◆ THE PROBLEM: Of all the entries below, retype only the lines from the one with "[Buscar] (1080, 23)" through the one with "Read More (55, 648)", exactly as they appear.

───── RECORDS PROVIDED

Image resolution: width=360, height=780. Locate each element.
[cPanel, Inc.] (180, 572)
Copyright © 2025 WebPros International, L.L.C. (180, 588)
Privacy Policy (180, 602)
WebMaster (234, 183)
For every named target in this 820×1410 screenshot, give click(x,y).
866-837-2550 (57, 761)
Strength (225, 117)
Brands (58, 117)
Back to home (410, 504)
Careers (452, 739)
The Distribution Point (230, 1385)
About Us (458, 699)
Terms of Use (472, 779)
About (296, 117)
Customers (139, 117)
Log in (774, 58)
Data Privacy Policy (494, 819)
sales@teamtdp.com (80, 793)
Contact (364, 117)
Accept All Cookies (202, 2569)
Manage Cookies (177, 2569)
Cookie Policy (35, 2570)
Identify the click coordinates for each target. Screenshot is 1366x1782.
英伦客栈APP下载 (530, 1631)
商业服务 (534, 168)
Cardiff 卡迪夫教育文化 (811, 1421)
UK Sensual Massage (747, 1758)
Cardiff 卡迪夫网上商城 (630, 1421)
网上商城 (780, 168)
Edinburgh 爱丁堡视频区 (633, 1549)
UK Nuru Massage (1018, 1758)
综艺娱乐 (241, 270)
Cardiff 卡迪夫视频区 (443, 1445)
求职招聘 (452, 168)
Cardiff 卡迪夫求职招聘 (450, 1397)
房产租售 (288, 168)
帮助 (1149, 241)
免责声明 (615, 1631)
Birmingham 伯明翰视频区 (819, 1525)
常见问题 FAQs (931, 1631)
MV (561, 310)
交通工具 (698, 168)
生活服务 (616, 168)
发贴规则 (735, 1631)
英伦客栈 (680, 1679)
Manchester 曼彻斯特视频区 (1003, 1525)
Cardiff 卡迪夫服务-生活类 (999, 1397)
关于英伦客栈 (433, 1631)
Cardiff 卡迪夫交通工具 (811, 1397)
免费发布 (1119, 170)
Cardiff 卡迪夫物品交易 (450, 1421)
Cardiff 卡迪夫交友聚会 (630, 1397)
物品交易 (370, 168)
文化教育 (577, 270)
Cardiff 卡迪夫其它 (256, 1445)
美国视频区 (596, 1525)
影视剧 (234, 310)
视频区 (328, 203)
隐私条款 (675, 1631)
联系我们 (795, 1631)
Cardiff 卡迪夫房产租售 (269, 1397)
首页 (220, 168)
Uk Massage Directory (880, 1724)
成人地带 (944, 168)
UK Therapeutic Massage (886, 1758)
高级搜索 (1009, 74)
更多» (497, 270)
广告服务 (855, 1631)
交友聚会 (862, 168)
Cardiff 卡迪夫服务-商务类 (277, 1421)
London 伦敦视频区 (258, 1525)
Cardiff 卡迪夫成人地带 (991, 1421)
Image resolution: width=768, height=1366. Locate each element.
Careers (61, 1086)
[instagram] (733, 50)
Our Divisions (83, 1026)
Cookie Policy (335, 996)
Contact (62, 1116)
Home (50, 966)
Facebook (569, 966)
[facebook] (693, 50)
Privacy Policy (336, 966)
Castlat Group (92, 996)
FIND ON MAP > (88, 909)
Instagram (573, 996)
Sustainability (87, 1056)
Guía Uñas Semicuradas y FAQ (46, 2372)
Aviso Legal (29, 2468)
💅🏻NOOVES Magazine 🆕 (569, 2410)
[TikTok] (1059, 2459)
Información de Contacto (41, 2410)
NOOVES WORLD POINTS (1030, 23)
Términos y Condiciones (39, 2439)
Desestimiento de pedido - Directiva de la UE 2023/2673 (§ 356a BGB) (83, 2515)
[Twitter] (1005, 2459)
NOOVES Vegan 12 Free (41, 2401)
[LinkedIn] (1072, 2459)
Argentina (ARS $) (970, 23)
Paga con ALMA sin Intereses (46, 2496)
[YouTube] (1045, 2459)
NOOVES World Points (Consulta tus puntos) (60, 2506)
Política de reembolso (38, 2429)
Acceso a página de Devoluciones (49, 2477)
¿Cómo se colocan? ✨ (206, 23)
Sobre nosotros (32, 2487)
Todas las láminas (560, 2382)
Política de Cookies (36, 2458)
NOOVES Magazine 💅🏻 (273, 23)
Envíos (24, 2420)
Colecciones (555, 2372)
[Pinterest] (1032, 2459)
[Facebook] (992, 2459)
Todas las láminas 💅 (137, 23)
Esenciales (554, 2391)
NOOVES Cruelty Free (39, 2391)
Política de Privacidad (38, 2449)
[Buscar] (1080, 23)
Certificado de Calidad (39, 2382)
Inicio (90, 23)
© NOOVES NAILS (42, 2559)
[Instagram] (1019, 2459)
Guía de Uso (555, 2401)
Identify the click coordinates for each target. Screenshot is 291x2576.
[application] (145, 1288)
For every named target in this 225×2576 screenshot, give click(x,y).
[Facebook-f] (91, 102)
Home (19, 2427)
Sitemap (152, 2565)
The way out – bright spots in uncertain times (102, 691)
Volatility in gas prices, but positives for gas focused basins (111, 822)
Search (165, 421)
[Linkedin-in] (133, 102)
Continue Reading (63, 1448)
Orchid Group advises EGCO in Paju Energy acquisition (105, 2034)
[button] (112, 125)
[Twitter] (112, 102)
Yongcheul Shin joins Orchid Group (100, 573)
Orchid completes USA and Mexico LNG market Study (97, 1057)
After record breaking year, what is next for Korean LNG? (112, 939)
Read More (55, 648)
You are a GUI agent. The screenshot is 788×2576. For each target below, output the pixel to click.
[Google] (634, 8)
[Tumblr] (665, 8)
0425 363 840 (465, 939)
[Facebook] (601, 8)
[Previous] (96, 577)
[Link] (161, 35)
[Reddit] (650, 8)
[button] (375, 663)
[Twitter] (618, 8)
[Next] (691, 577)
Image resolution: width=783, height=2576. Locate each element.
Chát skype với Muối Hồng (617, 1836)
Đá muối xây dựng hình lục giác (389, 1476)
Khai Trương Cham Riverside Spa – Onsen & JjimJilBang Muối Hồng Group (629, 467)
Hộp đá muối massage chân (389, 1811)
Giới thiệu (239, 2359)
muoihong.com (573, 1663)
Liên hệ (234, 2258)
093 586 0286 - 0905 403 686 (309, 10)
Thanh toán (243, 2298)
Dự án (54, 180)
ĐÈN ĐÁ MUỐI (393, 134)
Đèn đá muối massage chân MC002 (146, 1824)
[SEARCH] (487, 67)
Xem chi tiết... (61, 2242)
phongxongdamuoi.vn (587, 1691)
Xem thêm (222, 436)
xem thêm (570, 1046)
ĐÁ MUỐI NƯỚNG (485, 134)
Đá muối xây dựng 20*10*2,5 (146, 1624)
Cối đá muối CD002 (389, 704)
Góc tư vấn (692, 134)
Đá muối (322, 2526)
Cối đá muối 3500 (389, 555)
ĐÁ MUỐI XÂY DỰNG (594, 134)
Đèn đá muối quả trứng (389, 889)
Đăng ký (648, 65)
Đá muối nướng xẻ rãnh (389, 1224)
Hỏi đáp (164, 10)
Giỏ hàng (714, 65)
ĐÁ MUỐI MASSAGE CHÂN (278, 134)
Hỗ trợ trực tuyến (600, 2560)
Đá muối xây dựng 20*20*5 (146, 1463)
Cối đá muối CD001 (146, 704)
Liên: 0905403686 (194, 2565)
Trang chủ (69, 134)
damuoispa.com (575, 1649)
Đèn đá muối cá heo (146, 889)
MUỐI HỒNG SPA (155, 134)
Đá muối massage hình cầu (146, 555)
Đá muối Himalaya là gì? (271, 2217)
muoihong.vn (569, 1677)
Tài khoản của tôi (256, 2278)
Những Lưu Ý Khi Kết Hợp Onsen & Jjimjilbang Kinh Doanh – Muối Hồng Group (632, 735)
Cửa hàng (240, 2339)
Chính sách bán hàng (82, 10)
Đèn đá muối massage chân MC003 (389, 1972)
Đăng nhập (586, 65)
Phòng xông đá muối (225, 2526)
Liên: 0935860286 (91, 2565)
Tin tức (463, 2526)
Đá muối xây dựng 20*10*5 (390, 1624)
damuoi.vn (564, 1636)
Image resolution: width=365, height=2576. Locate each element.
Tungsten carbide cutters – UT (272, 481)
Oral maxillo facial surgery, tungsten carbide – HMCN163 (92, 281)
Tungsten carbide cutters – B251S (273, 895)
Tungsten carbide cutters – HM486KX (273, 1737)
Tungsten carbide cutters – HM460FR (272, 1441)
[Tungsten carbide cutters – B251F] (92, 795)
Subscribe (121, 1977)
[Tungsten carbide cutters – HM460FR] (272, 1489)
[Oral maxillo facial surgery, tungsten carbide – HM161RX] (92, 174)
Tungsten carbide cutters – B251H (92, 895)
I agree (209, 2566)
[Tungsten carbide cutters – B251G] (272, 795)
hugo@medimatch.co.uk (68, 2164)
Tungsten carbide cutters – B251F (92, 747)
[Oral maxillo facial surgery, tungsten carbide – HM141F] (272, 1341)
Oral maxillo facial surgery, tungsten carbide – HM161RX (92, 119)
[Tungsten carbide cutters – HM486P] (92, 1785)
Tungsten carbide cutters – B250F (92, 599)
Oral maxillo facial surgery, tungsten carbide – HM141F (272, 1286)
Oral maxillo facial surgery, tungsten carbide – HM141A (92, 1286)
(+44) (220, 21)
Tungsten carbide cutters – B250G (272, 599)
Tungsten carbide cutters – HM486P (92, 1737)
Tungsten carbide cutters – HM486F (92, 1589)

──────────

◆ ANSWER TO THIS PROBLEM:
[Buscar] (1080, 23)
Certificado de Calidad (39, 2382)
Inicio (90, 23)
© NOOVES NAILS (42, 2559)
[Instagram] (1019, 2459)
Guía de Uso (555, 2401)
Identify the click coordinates for each target. Screenshot is 291x2576.
[application] (145, 1288)
For every named target in this 225×2576 screenshot, give click(x,y).
[Facebook-f] (91, 102)
Home (19, 2427)
Sitemap (152, 2565)
The way out – bright spots in uncertain times (102, 691)
Volatility in gas prices, but positives for gas focused basins (111, 822)
Search (165, 421)
[Linkedin-in] (133, 102)
Continue Reading (63, 1448)
Orchid Group advises EGCO in Paju Energy acquisition (105, 2034)
[button] (112, 125)
[Twitter] (112, 102)
Yongcheul Shin joins Orchid Group (100, 573)
Orchid completes USA and Mexico LNG market Study (97, 1057)
After record breaking year, what is next for Korean LNG? (112, 939)
Read More (55, 648)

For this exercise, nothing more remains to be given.